Fri May 15 04:00:41 PDT 2015

On Fri, May 15, 2015 at 02:54:48AM -0700, Daniel Phillips wrote:
> 
> 
> On 05/15/2015 01:09 AM, Mel Gorman wrote:
> > On Thu, May 14, 2015 at 11:06:22PM -0400, Rik van Riel wrote:
> >> On 05/14/2015 08:06 PM, Daniel Phillips wrote:
> >>>> The issue is that things like ptrace, AIO, infiniband
> >>>> RDMA, and other direct memory access subsystems can take
> >>>> a reference to page A, which Tux3 clones into a new page B
> >>>> when the process writes it.
> >>>>
> >>>> However, while the process now points at page B, ptrace,
> >>>> AIO, infiniband, etc will still be pointing at page A.
> >>>>
> >>>> This causes the process and the other subsystem to each
> >>>> look at a different page, instead of at shared state,
> >>>> causing ptrace to do nothing, AIO and RDMA data to be
> >>>> invisible (or corrupted), etc...
> >>>
> >>> Is this a bit like page migration?
> >>
> >> Yes. Page migration will fail if there is an "extra"
> >> reference to the page that is not accounted for by
> >> the migration code.
> > 
> > When I said it's not like page migration, I was referring to the fact
> > that a COW on a pinned page for RDMA is a different problem to page
> > migration. The COW of a pinned page can lead to lost writes or
> > corruption depending on the ordering of events.
> 
> I see the lost writes case, but not the corruption case,

Data corruption can occur depending on the ordering of events and the
applications expectations. If a process starts IO, RDMA pins the page
for read and forks are combined with writes from another thread then when
the IO completes the reads may not be visible. The application may take
improper action at that point.

Users of RDMA are typically expected to use MADV_DONTFORK to avoid this
class of problem.

You can choose to not define this as data corruption because thge kernel
is not directly involved and that's your call.

> Do you
> mean corruption by changing a page already in writeout? If so,
> don't all filesystems have that problem?
> 

No, the problem is different. Backing devices requiring stable pages will
block the write until the IO is complete. For those that do not require
stable pages it's ok to allow the write as long as the page is dirtied so
that it'll be written out again and no data is lost.

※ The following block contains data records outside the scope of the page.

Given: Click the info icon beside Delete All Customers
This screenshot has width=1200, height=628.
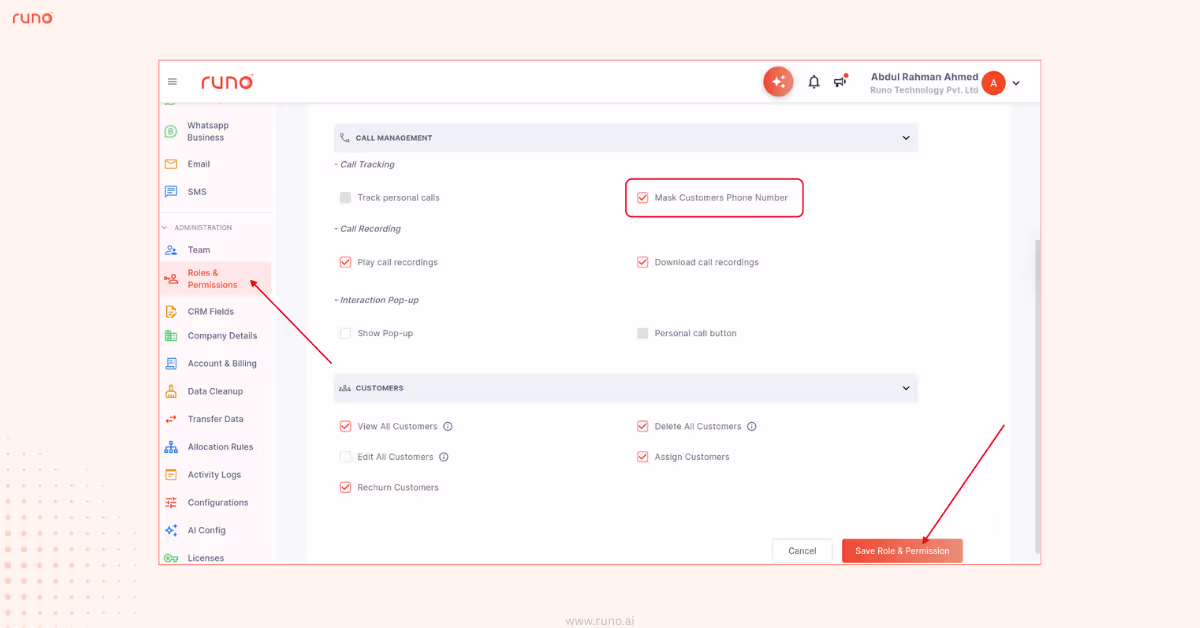Looking at the screenshot, I should (x=752, y=426).

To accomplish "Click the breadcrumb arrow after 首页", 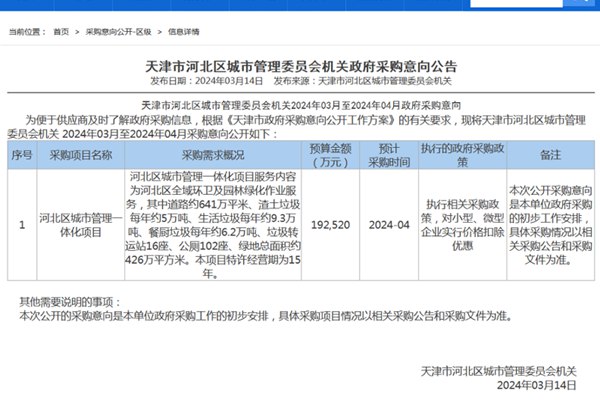I will (x=79, y=33).
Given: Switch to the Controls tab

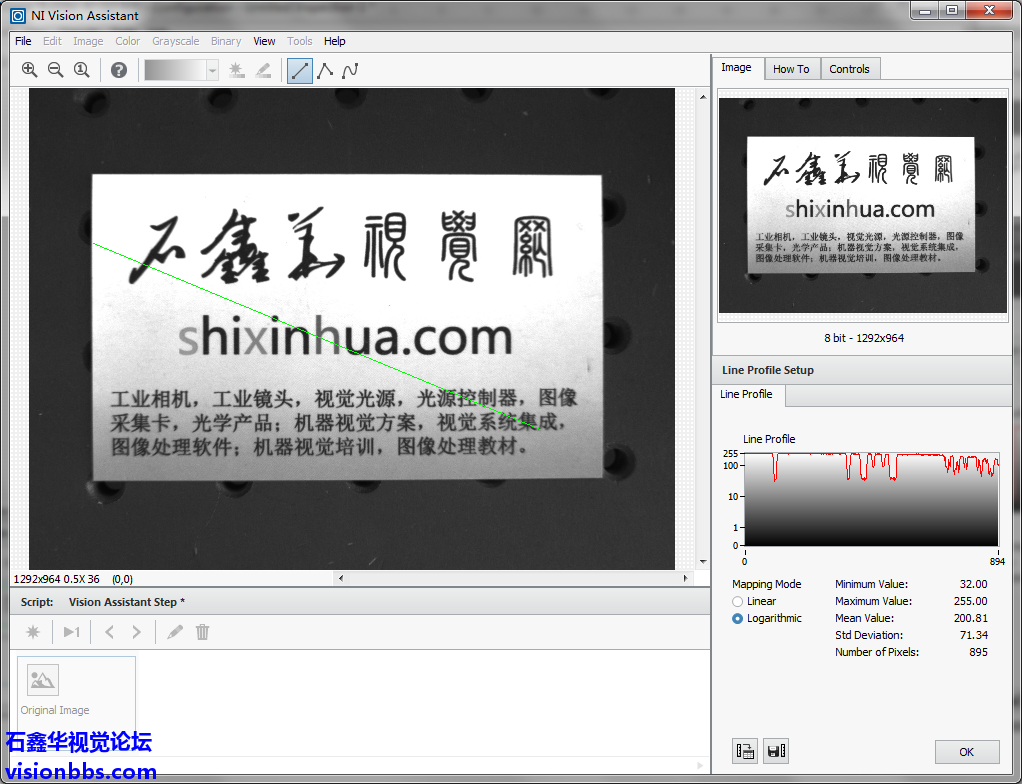Looking at the screenshot, I should point(849,69).
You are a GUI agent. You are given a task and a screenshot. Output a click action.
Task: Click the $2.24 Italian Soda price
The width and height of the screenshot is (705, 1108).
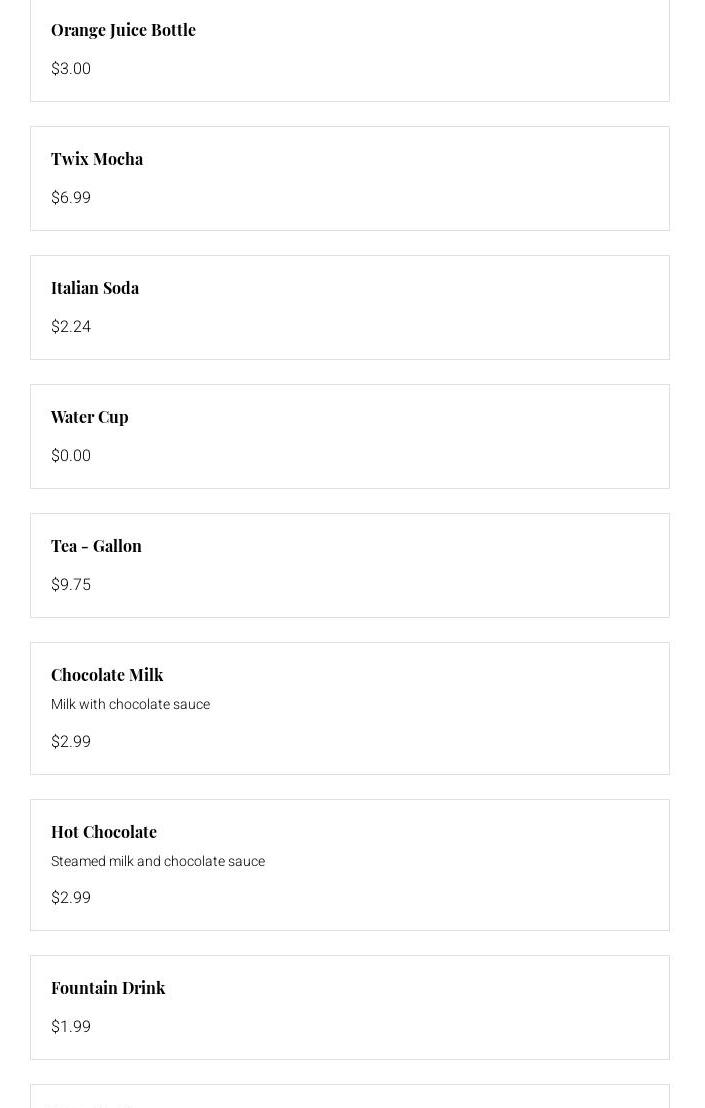click(71, 327)
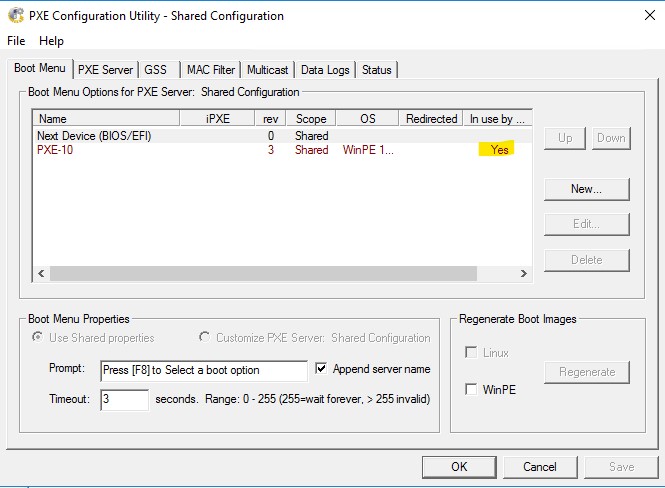
Task: Sort list by the Name column header
Action: click(105, 119)
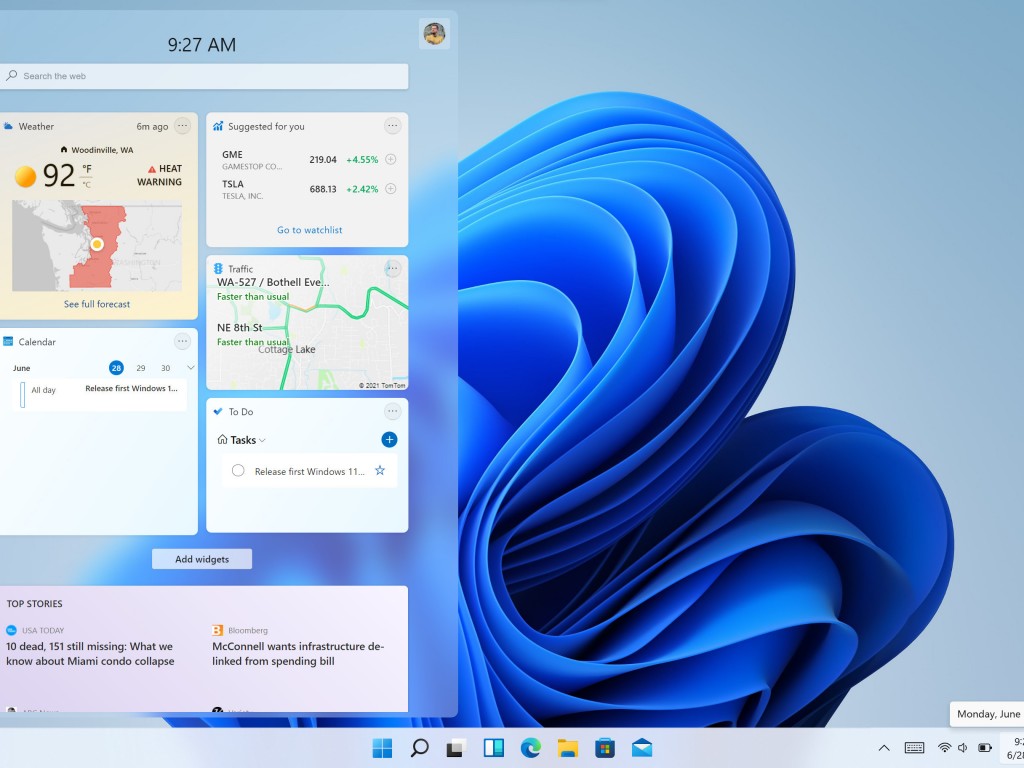The width and height of the screenshot is (1024, 768).
Task: Add a new task with plus icon
Action: click(x=389, y=440)
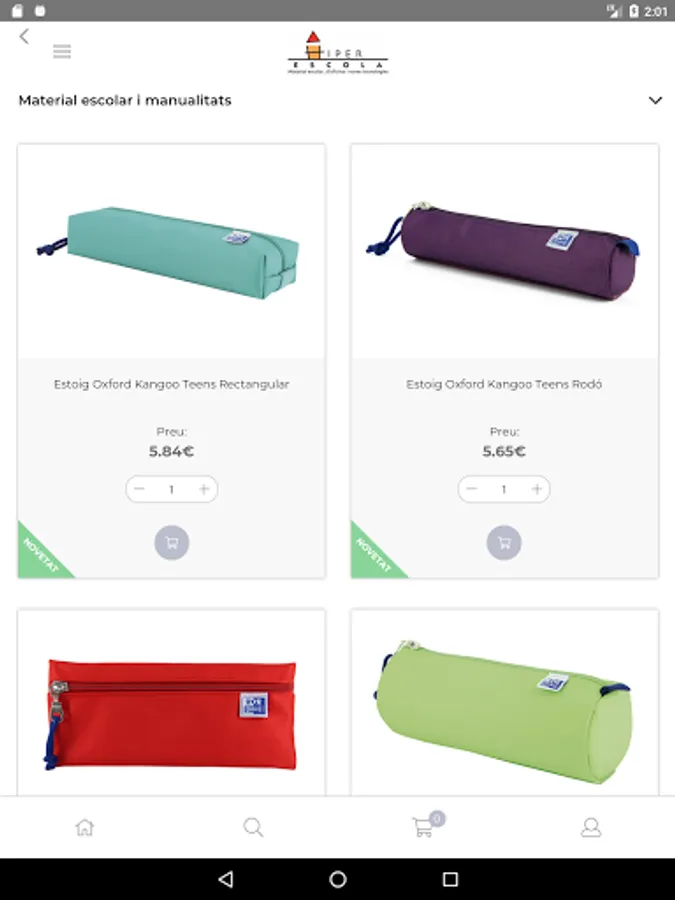Add the Rodó pencil case to cart
Screen dimensions: 675x900
click(504, 542)
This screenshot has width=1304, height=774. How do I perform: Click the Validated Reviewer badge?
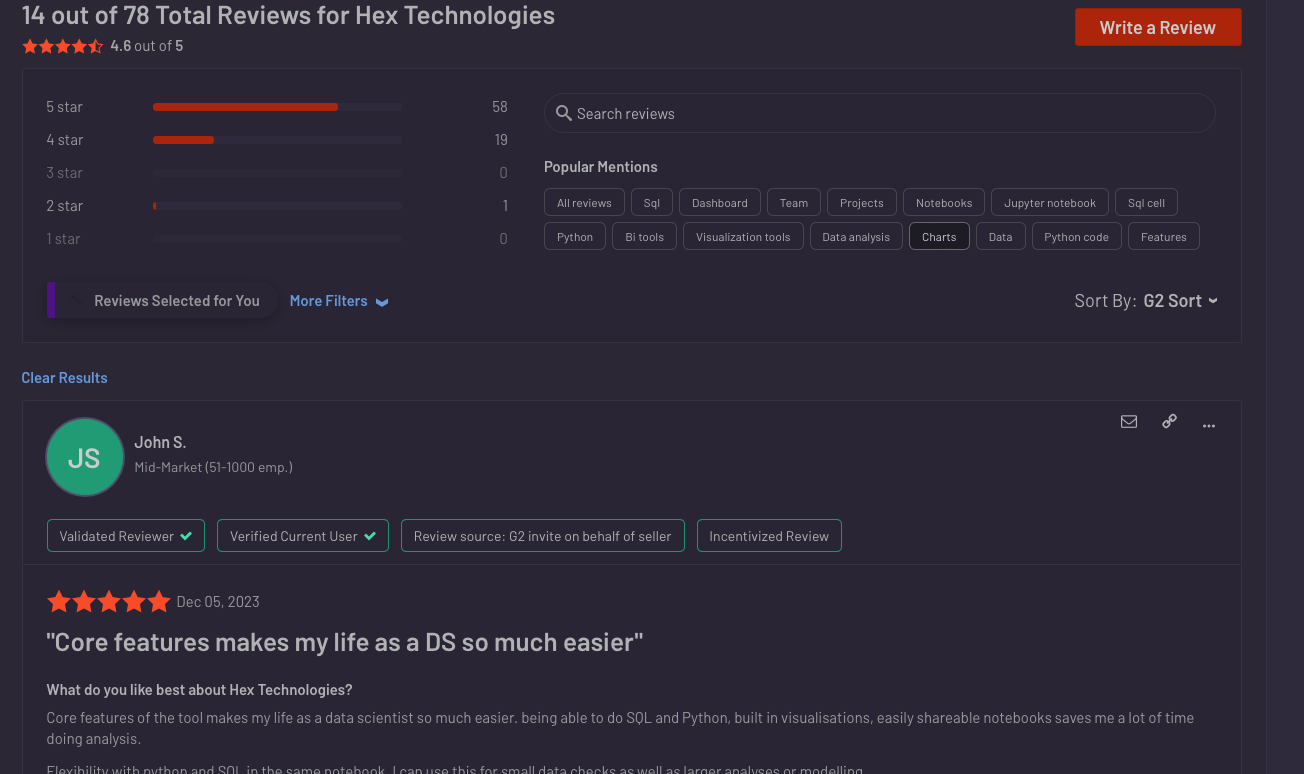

> If RDMA to a mmapped file races with write(2) to the same file,
> maybe it is reasonable and expected to lose some data.
> 

In the RDMA case, there is at least application awareness to work around
the problems. Normally it's ok to have both mapped and write() access
to data although userspace might need a lock to co-ordinate updates and
event ordering.

-- 
Mel Gorman
SUSE Labs